A gamergate (/ˈɡæmərˌɡeɪt/) is a mated worker ant that is able to reproduce sexually, i.e. lay fertilized eggs that will develop as females. Gamergates are restricted to taxa where the workers have a functional sperm reservoir ('spermatheca'). In various species, gamergates reproduce in addition to winged queens (usually upon the death of the original foundress), while in other species the queen caste has been completely replaced by gamergates. In gamergate species, all workers in a colony have similar reproductive potentials, but as a result of physical interactions, a dominance hierarchy is formed and only one or a few top-ranking workers can mate (usually with foreign males) and produce eggs. Subsequently however, aggression is no longer needed as gamergates secrete chemical signals that inform the other workers of their reproductive status in the colony.
Depending on the species, there can be one gamergate per colony (monogyny) or several gamergates (polygyny). Most gamergate species have colonies with a few hundred or fewer workers.
The term "gamergate" here is not "gamer-gate" but "gam-ergate" and derives from the Greek words γάμος (gámos) and ἐργάτης (ergátēs) and means "married worker". It was coined in 1983 by geneticist William L. Brown and was first used in scientific literature by entomologists Christian Peeters and Robin Crewe in a 1984 paper published in Naturwissenschaften. The definition typically found in entomological dictionaries is "mated, egg-laying worker", and is drawn from the glossary of Bert Hölldobler and E. O. Wilson's 1990 book, The Ants.
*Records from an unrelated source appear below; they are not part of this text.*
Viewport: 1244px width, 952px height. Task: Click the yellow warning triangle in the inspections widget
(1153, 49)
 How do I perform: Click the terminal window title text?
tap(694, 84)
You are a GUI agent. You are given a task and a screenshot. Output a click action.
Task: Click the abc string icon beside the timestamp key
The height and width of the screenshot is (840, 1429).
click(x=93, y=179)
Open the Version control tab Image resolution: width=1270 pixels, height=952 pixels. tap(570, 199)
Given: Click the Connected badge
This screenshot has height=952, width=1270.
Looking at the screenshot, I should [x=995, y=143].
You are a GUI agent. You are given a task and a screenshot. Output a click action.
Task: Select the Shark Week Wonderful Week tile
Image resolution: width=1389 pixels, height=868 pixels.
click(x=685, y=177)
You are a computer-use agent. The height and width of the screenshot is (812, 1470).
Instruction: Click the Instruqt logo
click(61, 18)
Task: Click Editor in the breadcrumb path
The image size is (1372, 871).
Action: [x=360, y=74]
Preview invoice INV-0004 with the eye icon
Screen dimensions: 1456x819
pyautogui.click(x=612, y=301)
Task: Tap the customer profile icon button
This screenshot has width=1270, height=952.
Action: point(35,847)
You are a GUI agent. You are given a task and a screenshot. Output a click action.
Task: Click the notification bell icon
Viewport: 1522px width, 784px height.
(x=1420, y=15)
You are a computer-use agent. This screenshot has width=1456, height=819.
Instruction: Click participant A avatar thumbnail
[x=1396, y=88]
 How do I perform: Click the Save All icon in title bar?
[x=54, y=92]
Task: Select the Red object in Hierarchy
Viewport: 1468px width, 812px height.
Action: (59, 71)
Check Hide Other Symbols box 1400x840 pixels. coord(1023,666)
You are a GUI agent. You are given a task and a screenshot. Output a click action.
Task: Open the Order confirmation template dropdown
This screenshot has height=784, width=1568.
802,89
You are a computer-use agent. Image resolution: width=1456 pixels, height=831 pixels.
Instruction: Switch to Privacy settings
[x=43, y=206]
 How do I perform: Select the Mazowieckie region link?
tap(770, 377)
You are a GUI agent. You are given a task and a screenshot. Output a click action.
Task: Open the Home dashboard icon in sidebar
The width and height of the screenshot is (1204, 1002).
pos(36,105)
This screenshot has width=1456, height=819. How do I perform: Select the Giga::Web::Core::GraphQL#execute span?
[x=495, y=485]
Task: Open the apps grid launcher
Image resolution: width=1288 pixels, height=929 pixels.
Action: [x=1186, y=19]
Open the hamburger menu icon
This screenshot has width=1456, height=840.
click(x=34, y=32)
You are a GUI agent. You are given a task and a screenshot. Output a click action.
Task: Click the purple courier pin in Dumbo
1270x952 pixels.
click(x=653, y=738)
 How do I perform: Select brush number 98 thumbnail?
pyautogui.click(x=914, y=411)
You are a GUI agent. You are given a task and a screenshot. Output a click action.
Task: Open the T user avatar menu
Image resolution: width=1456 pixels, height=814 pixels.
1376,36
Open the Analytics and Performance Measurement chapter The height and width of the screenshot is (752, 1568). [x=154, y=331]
There are 100–200 different species in which gamergates reproduce (roughly 1% of all ants), most of which fall within the poneromorph subfamilies. Whereas workers (which are all females) in most ant species are morphologically incapable of storing sperm, in gamergate species one or several workers mate and have active ovaries. Gamergate lifespan is short compared to queens in queenright colonies, but gamergates can be replaced by other dominant workers in the colony without risking colony survival. Reproductive investment in gamergate females is thus optimized because non-differentiated gamergates (i.e. reproductively inactive workers) function as laborers.